Shocker: States With High Minimum Wage Also Have Highest Level Of Teen Unemployment
5:24pm
“The minimum wage law is most properly described as a law saying that employers must discriminate against workers who have low skills,” said Nobel Prize-winning economist Milton Friedman. He was right.
The Employment Policies Institute has released a new report detailing teen unemployment in the various states for April of 2012. Based on that data, I created the spreadsheet below listing the states from highest teen unemployment to lowest and indicated which states have higher an elevated minimum wage (red for states above the federal minimum, blue for states at or below).
What the spreadsheet shows is a strong correlation between higher levels of teen unemployment and a higher minimum wage. Of the top 5 states in terms of teen unemployment, four have minimum wages higher than the federal standard. Of the bottom five states for teen unemployment, just one has a minimum wage higher than the federal standard.

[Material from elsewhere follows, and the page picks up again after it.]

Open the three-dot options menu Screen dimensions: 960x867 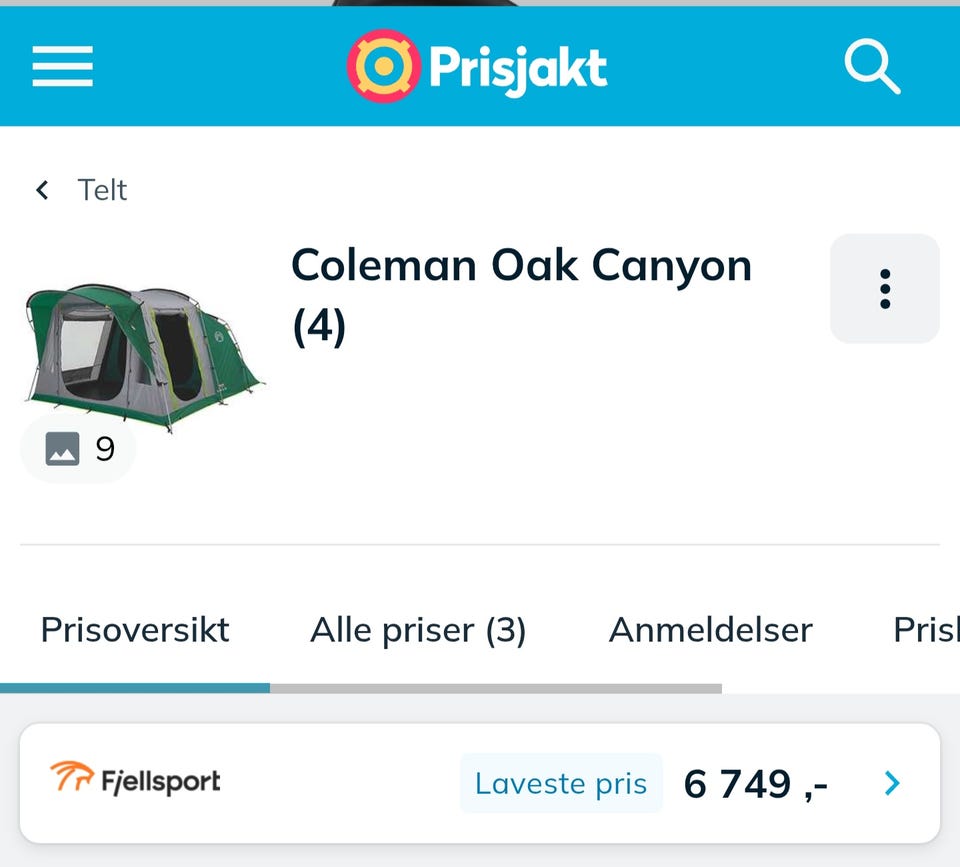click(x=884, y=288)
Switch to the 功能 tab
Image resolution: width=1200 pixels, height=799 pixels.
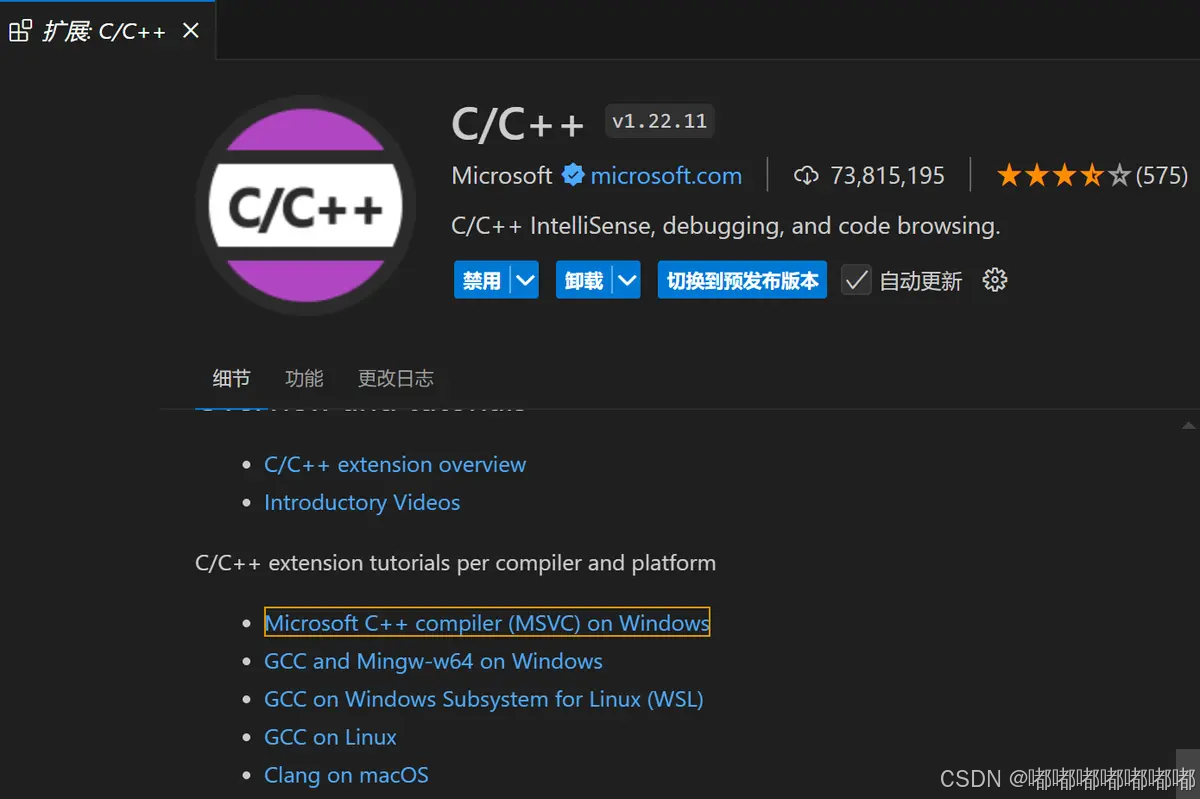[304, 378]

Going further, of the 20 states with the lowest teen unemployment just 4 have a minimum wage above the federal level. Of the top 20 states for teen unemployment, nine have a minimum wage above the federal minimum.
Obviously, there are a lot of economic factors that go into unemployment numbers, but the strong relationship between a higher minimum wage and elevated unemployment rates among young and low-skill workers cannot be denied.
Far from helping entry-level workers, the minimum wage hurts them by acting as a defacto tax on low-wage workers. And anything you tax, you get less of.
Better more jobs at a lower wage than fewer jobs at a higher wage.